A new dimension of questions for TMS executives
AI agents are fast embedding themselves in the TMS landscape and are sure to be a critical long-term player. But just how much of the value chain can AI agents take on in the longer-term? More specifically, will the newest generation be able to displace the legacy leaders and monitor end-to-end enterprise processes? For the moment, logistics executives are scrambling to get ahead of the curve, asking themselves where to start and how to implement.

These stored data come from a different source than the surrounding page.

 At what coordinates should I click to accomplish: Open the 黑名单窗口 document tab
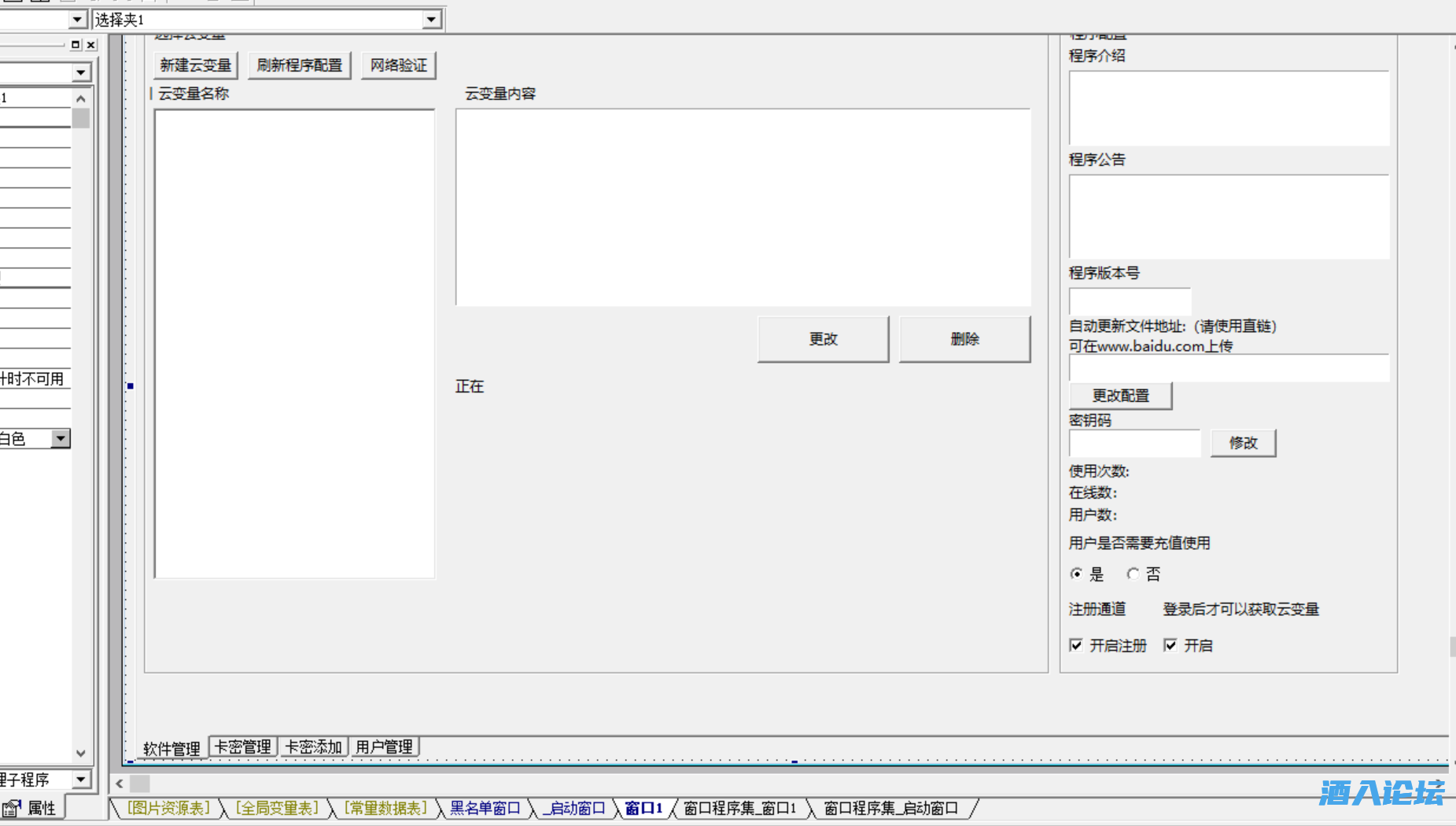485,808
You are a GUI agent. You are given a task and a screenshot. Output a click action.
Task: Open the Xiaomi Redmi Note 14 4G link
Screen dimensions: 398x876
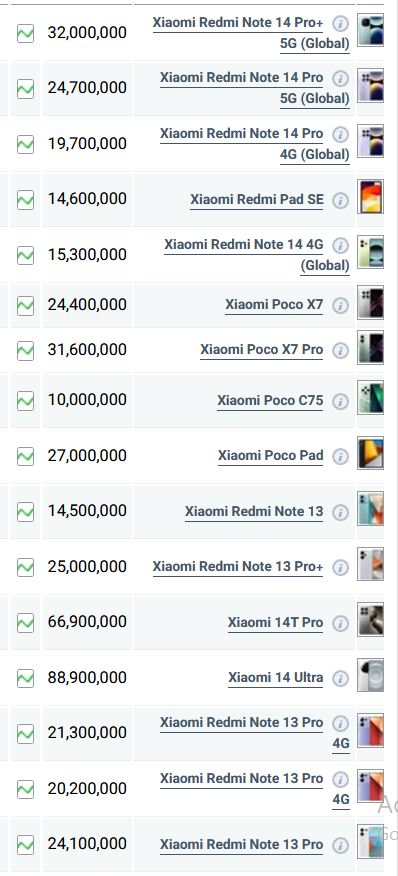(x=257, y=255)
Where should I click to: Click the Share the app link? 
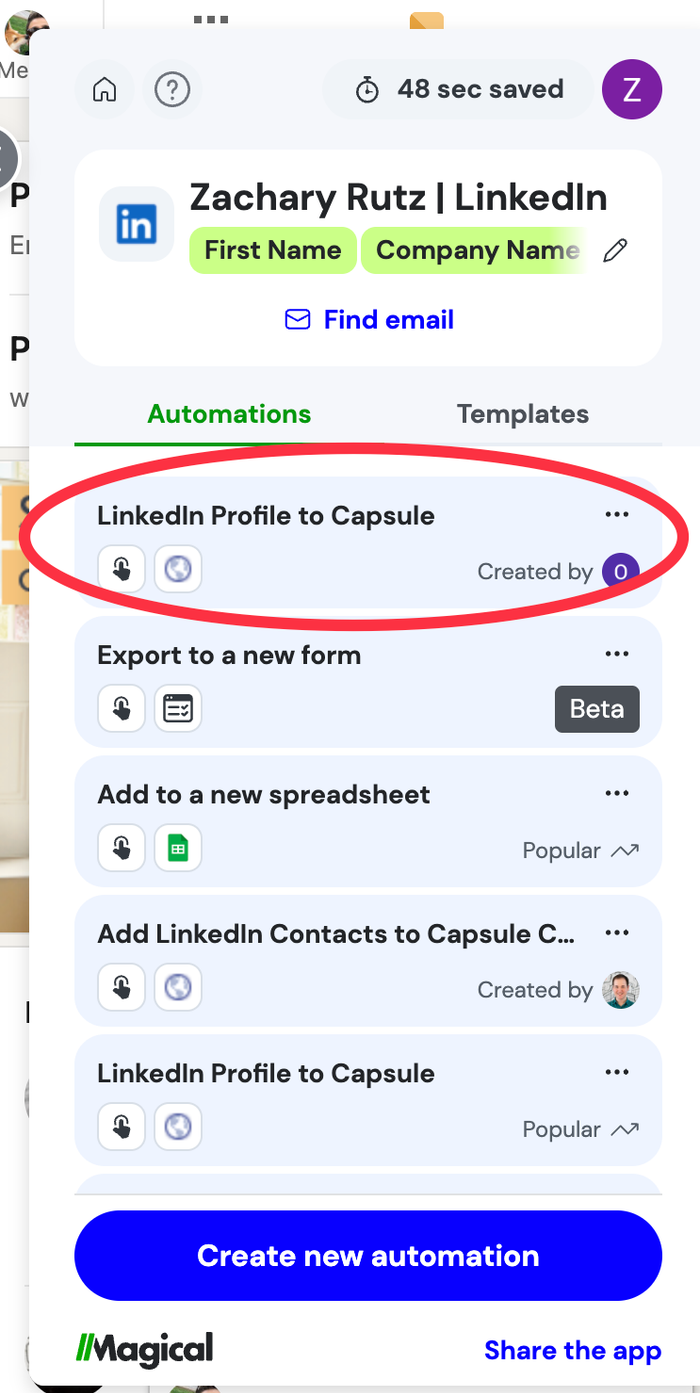tap(572, 1350)
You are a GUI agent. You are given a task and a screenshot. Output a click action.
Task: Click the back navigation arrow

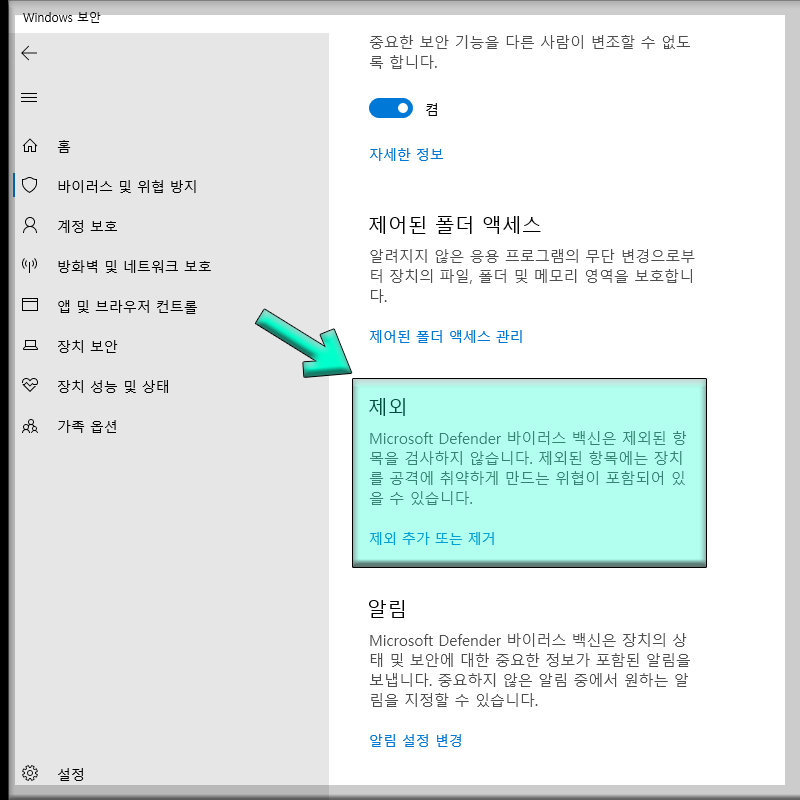click(29, 53)
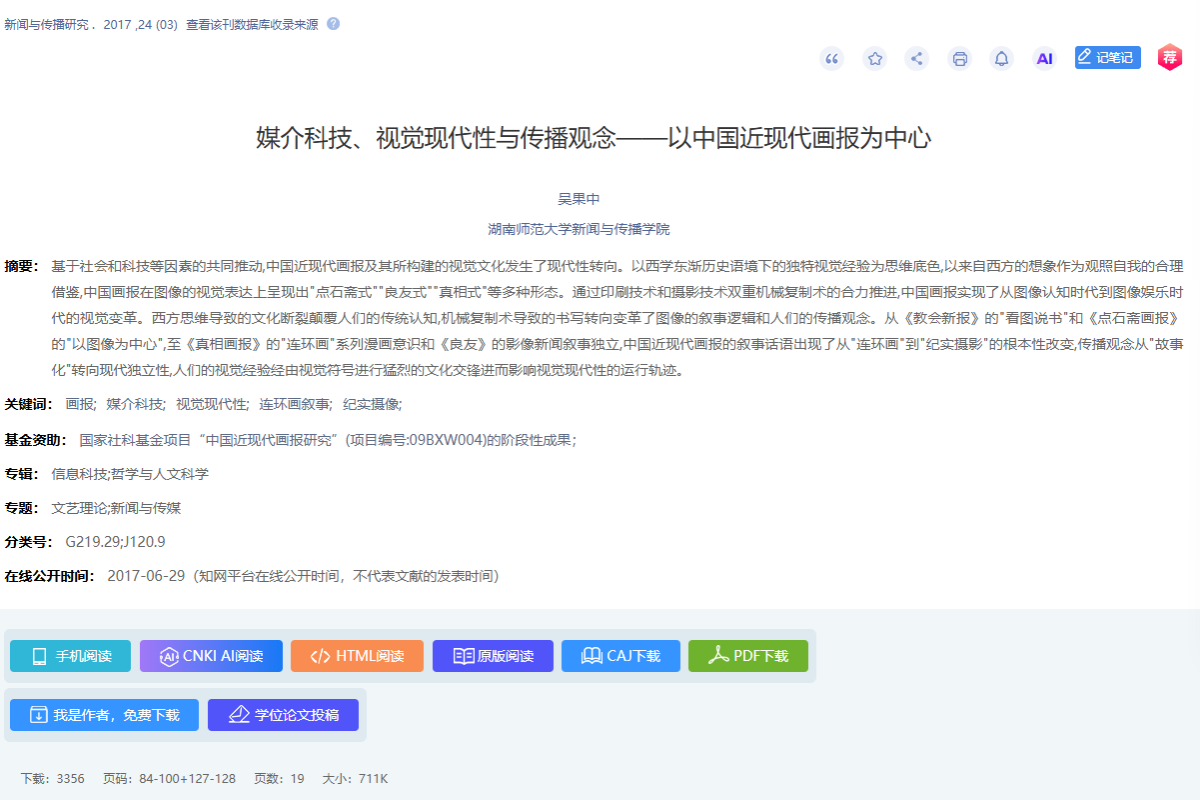Print the article using the printer icon

960,58
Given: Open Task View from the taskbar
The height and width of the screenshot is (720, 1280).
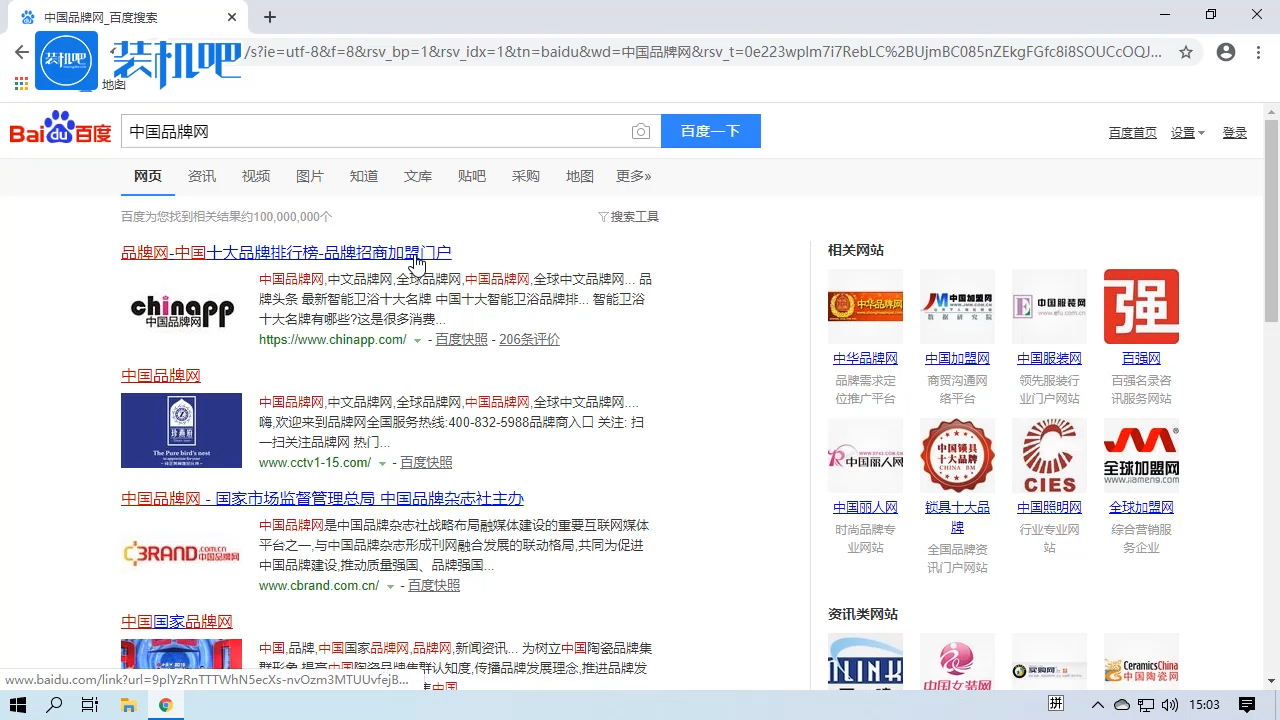Looking at the screenshot, I should (x=89, y=704).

There isn’t a clear one-size-fits-all guide for introducing AI in logistics. The best approach likely depends on more nuanced details, such as current state processes, strategic goals, and technology posture, a topic deserving of a standalone article within itself. While executives are busy evaluating this picture over the coming months, tech pioneers are sure to keep painting away, constantly challenging the status quo. Before we know it, with the ability to generate premium code in little time, the latest generation may bring back the golden ‘Buy or build?’ question that just a year ago we thought had almost been settled in favor of ‘buy’.
This time, however, AI will take center stage and present an entirely different challenge for packaged TMS vendors to defend against.